Stored data
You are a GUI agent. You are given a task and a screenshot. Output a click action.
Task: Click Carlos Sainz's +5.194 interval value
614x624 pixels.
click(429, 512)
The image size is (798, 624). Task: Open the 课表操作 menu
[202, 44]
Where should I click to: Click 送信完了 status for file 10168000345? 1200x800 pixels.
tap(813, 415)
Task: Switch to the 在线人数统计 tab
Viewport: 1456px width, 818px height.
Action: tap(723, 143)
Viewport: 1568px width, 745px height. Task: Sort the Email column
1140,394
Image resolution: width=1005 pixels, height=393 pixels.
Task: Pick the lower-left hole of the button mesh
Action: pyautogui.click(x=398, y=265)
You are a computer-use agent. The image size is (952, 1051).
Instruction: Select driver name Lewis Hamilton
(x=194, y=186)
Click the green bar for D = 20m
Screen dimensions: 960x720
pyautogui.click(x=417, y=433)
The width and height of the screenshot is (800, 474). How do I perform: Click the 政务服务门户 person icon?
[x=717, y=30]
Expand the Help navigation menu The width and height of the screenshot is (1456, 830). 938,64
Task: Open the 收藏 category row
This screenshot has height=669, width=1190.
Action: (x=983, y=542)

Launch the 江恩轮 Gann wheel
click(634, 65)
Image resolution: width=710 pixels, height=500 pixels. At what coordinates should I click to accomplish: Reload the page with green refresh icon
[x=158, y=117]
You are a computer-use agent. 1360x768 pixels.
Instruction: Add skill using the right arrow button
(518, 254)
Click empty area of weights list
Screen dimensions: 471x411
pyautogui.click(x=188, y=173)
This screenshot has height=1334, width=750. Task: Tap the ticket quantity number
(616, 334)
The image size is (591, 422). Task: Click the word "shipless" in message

◆ **DESCRIPTION OF THE TASK**:
All of the records are to be reproduced exactly as they were given.

◆ **SOLUTION TO THE PROBLEM**:
You are a GUI agent. You are given a task and a screenshot. Output a click action.
Task: Click Carlos Sainz's +5.194 interval value
614x624 pixels.
click(429, 512)
The image size is (798, 624). Task: Open the 课表操作 menu
[202, 44]
Where should I click to: Click 送信完了 status for file 10168000345? 1200x800 pixels.
tap(813, 415)
Task: Switch to the 在线人数统计 tab
Viewport: 1456px width, 818px height.
Action: tap(723, 143)
Viewport: 1568px width, 745px height. Task: Sort the Email column
1140,394
Image resolution: width=1005 pixels, height=393 pixels.
Task: Pick the lower-left hole of the button mesh
Action: pyautogui.click(x=398, y=265)
You are a computer-use agent. The image size is (952, 1051).
Instruction: Select driver name Lewis Hamilton
(x=194, y=186)
Click the green bar for D = 20m
Screen dimensions: 960x720
pyautogui.click(x=417, y=433)
The width and height of the screenshot is (800, 474). How do I perform: Click the 政务服务门户 person icon?
[x=717, y=30]
Expand the Help navigation menu The width and height of the screenshot is (1456, 830). 938,64
Task: Open the 收藏 category row
This screenshot has height=669, width=1190.
Action: (x=983, y=542)

Launch the 江恩轮 Gann wheel
click(634, 65)
Image resolution: width=710 pixels, height=500 pixels. At what coordinates should I click to accomplish: Reload the page with green refresh icon
[x=158, y=117]
You are a computer-use agent. 1360x768 pixels.
Instruction: Add skill using the right arrow button
(518, 254)
Click empty area of weights list
Screen dimensions: 471x411
pyautogui.click(x=188, y=173)
This screenshot has height=1334, width=750. Task: Tap the ticket quantity number
(616, 334)
The image size is (591, 422). Task: Click the word "shipless" in message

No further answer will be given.